Prior to the release of A Band Called Death, I had no awareness of Detroit, Michigan’s African-American punk godfathers Death. If you had asked me if I had heard of a band called Death, I certainly would’ve answered yes, presuming you were referring to the Florida death metal juggernauts. Nope, we’re talking about one of the worlds very first punk bands. The film A Band Called Death introduced me to the band and I soon thereafter purchased their album …For the Whole World to See (recorded in 1974, released in 2009). I was floored by the album. My only disappointment: there wasn’t more of it. Listening to the album you can hear the seeds of so many punk bands (from Detroit, or otherwise) who followed – to either critical acclaim or cult status. However, Death wouldn’t change the name of their band and that’s where the major labels balked, sending them into obscurity for the better part of three decades.
Times have changed and some of us now know about the band called Death. And a few hundred of us gathered at Club Dada in Deep Ellum to see their first ever Dallas appearance (while Ice-T and Body Count played a sold-out show just across the street at Trees). The three piece band was full of energy as they delivered their brand of potent and inspired proto-punk. Founding members and siblings Dannis Hackney (drums) and Bobby Hackney (bass) were joined by guitarist Bobbie Duncan, who fills the spot left by Death’s visionary and founding member David Hackney who passed away in 2000. Each of these players are first-rate musicians and singers. It was a pleasure watching them perform their dynamic songs; that are certainly rooted in punk sound and song-structure ethic, but also meander into their own original territory. I can’t recall which song it was, but there was a Hendrix-esque guitar solo in there somewhere. Something rarely heard in the repertoire of the majority of “punk” bands.
The band played most of …For the Whole World to See, as well as several songs from their latest release N.E.W. When they ripped into “Keep on Knockin” they got a strong roar of approval from the crowd. Other classic tracks from the debut album, like “Politician’s In My Eyes,” and “Rock N Roll Victim,” ignited the jubilant audience – one of the most culturally diverse audiences I’ve seen in some time. In a way, the songs on N.E.W. are those of a more musically mature band, nevertheless they retain the original spark and vision of their debut recording. In a live setting, the songs blend together perfectly and display a band that is diverse and dynamic. There wasn’t much between song banter from the band members, rather they were laser focused on the task at hand. It was true pleasure to witness them in a small and intimate venue like Club Dada. Though, it is a damn shame they’re not playing to a larger audience.

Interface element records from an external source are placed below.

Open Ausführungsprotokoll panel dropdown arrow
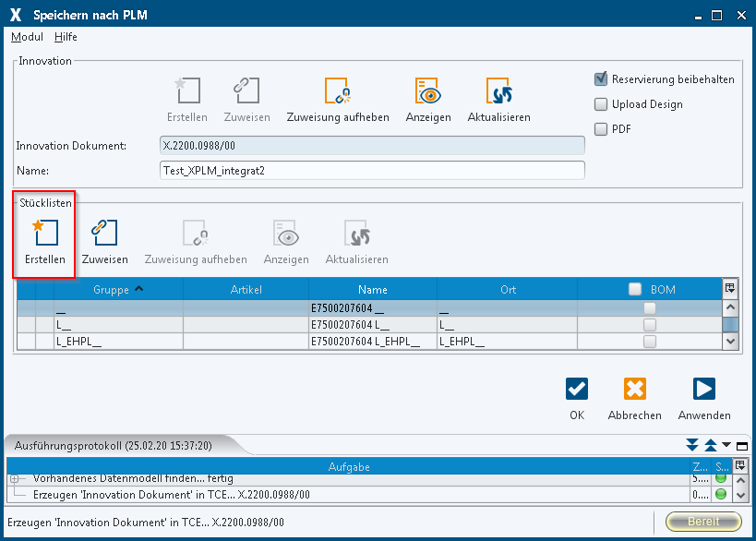756x541 pixels. [726, 446]
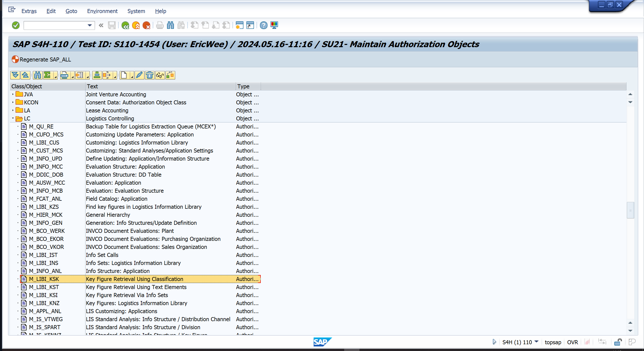Collapse the LC Logistics Controlling folder
Image resolution: width=644 pixels, height=351 pixels.
pyautogui.click(x=13, y=118)
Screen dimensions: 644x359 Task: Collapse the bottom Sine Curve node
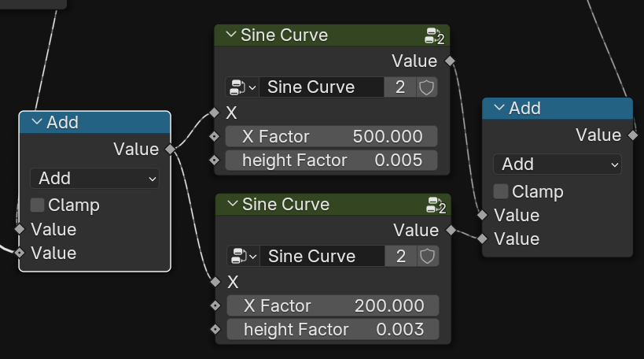231,205
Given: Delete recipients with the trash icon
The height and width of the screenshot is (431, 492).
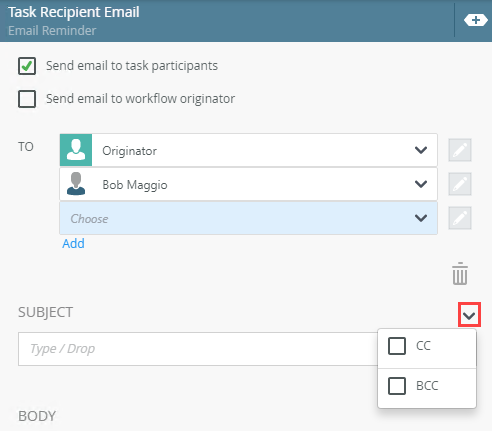Looking at the screenshot, I should [x=460, y=274].
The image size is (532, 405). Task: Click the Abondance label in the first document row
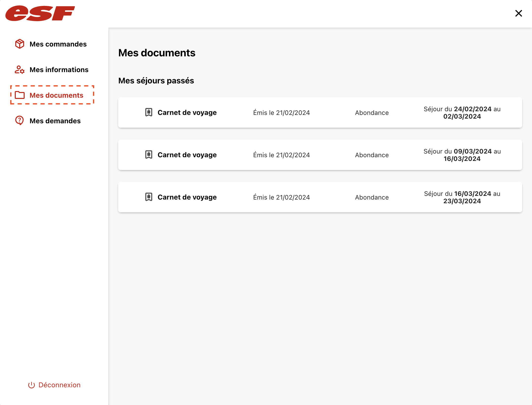tap(372, 113)
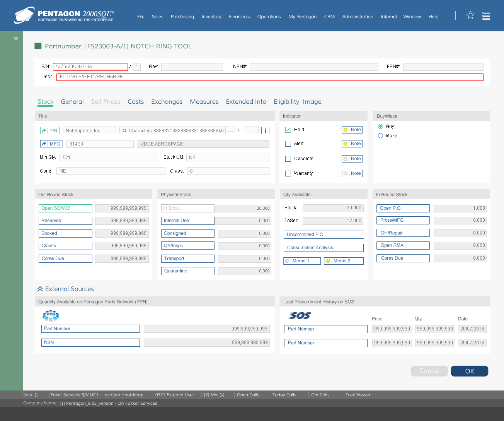
Task: Click the blue info icon in Title panel
Action: pyautogui.click(x=265, y=131)
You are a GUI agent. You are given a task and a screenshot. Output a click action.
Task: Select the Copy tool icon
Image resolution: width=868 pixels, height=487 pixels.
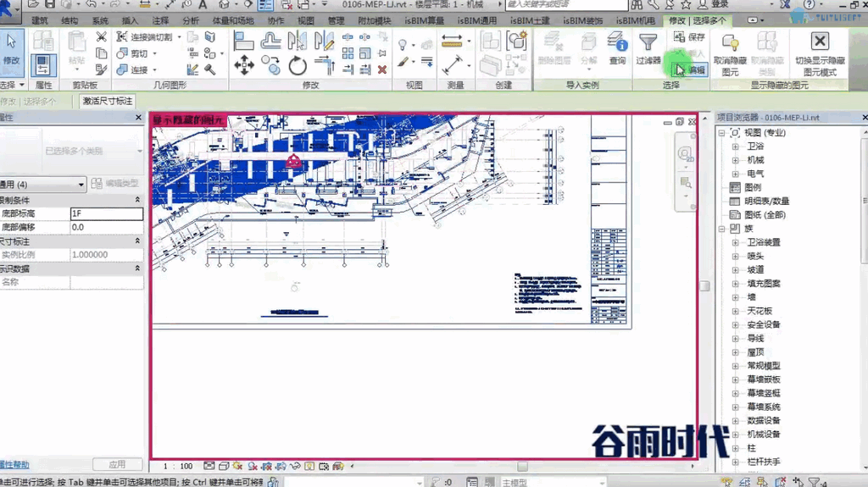[x=270, y=65]
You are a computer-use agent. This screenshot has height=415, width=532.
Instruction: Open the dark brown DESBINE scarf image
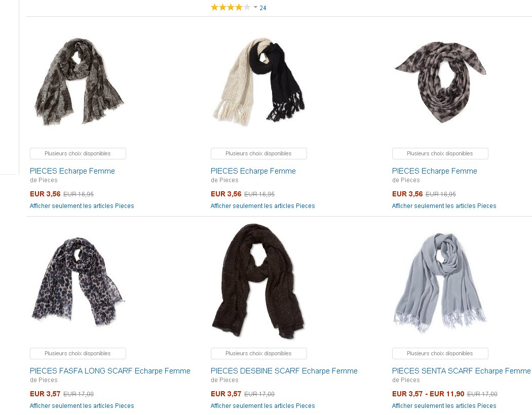(x=258, y=281)
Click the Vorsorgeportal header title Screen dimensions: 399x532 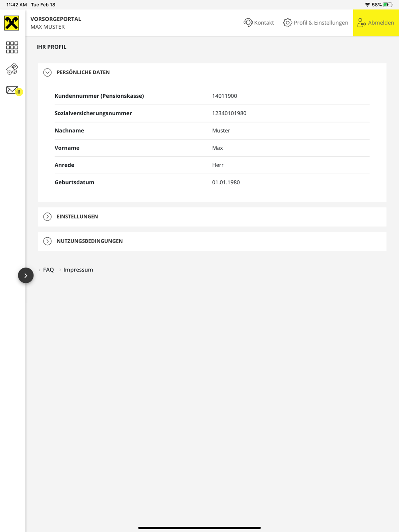[x=56, y=19]
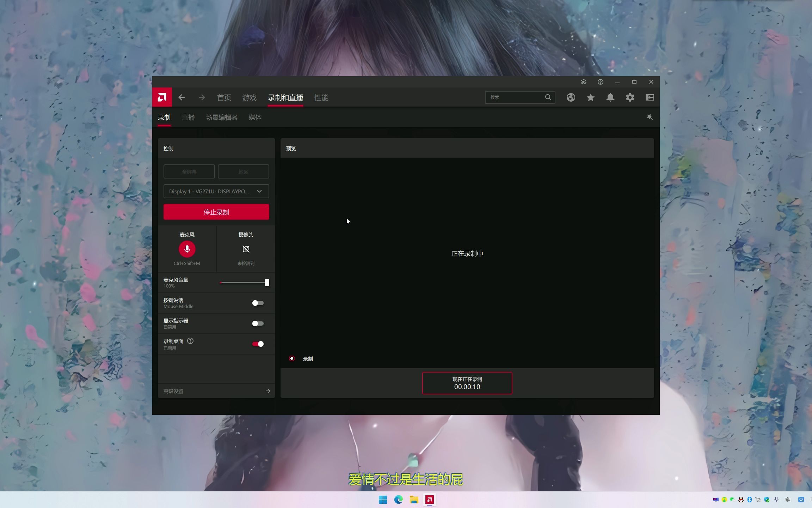
Task: Open notifications bell icon
Action: click(x=610, y=97)
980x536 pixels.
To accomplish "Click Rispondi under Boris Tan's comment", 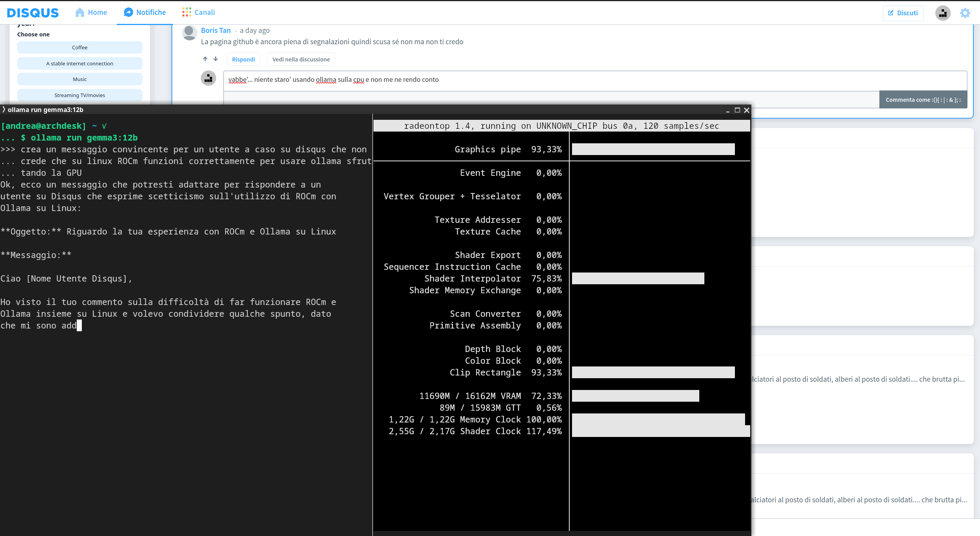I will click(243, 60).
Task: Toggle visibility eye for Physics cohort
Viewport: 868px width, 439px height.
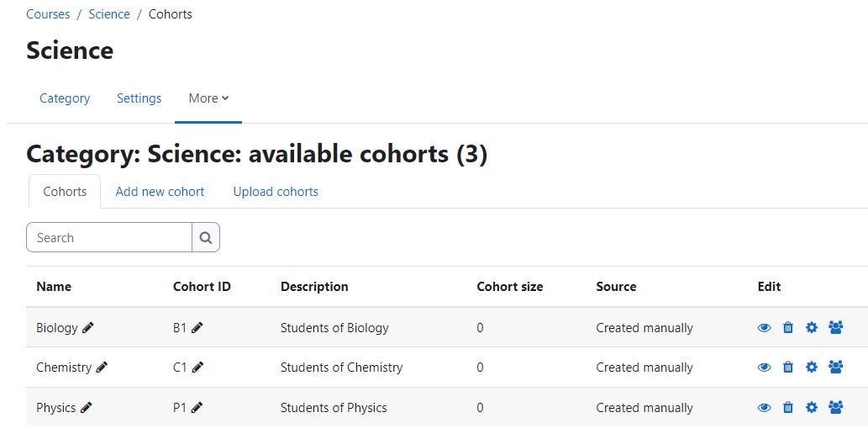Action: pos(764,407)
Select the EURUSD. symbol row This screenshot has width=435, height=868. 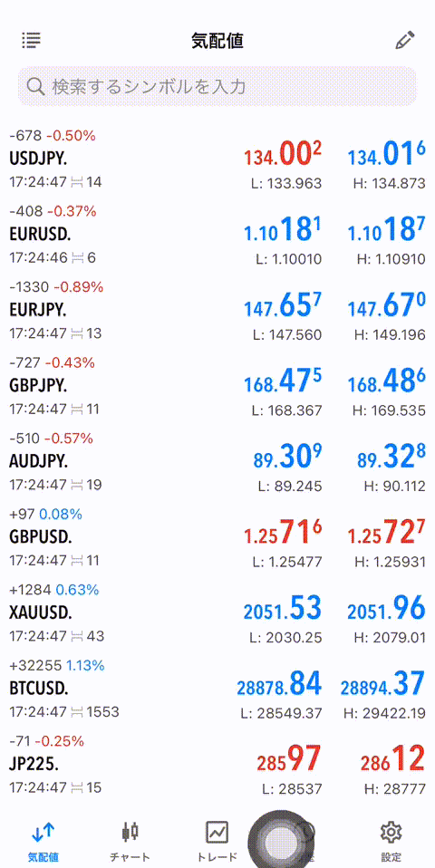point(218,235)
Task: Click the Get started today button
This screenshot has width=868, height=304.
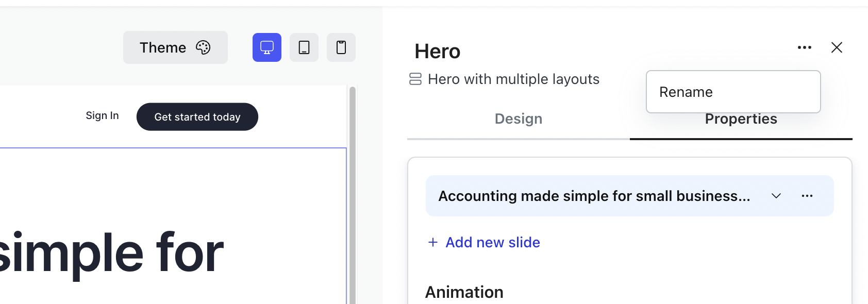Action: (x=197, y=117)
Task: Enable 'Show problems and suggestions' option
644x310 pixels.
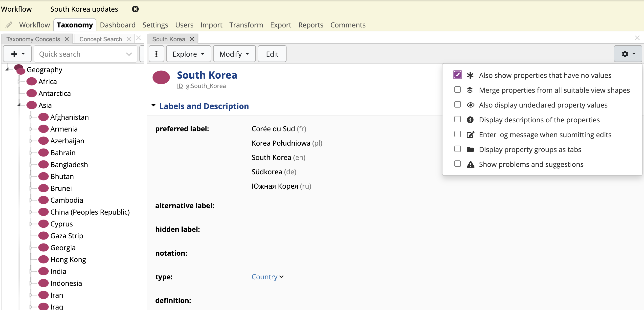Action: [x=457, y=164]
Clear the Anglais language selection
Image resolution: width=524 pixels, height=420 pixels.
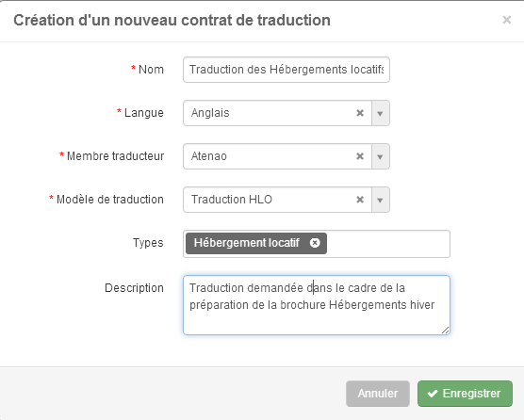click(360, 113)
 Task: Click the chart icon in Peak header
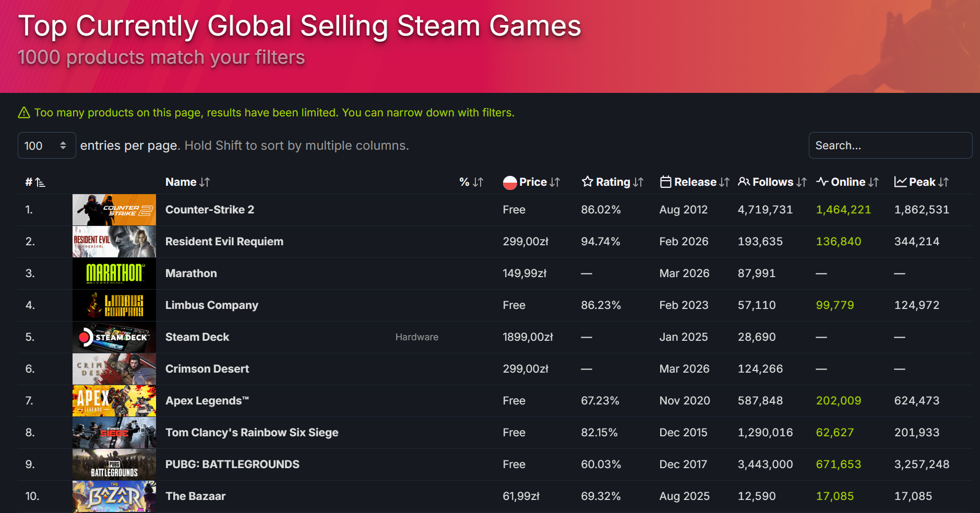(x=900, y=182)
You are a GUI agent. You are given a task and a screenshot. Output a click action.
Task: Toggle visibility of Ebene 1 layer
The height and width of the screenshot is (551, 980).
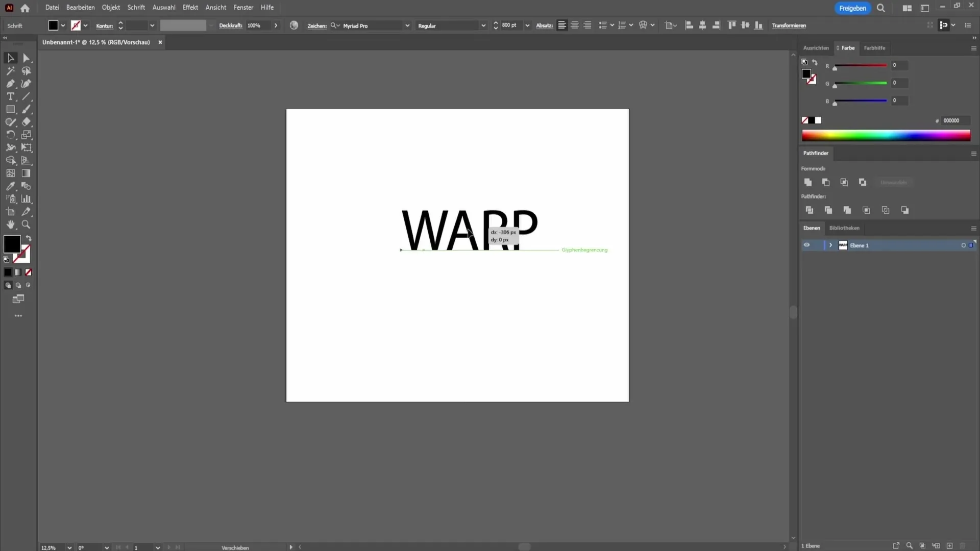tap(806, 245)
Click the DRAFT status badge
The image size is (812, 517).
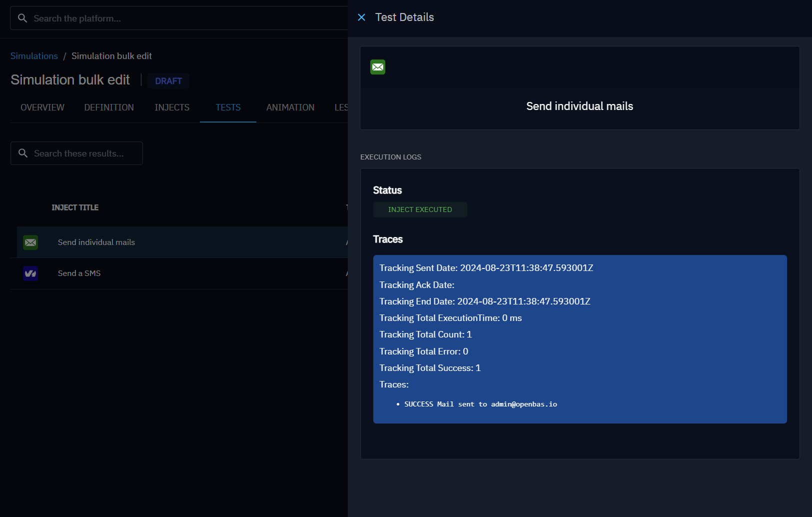click(x=168, y=81)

If Death is coming to your neck of the woods, we at the void report implore you to check them out. They are more than just their backstory (as compelling as it is), they’re a bona-fide rock band. Each member of the band worked their ass off for a set that was both inspired and relentless. Death is a powerhouse trio whose live performance is as strong as any of their peers. When the show’s over it doesn’t matter if Death were the worlds first punk band or not. It’s inconsequential to the fact that they’re the last punk band that rocked your face off.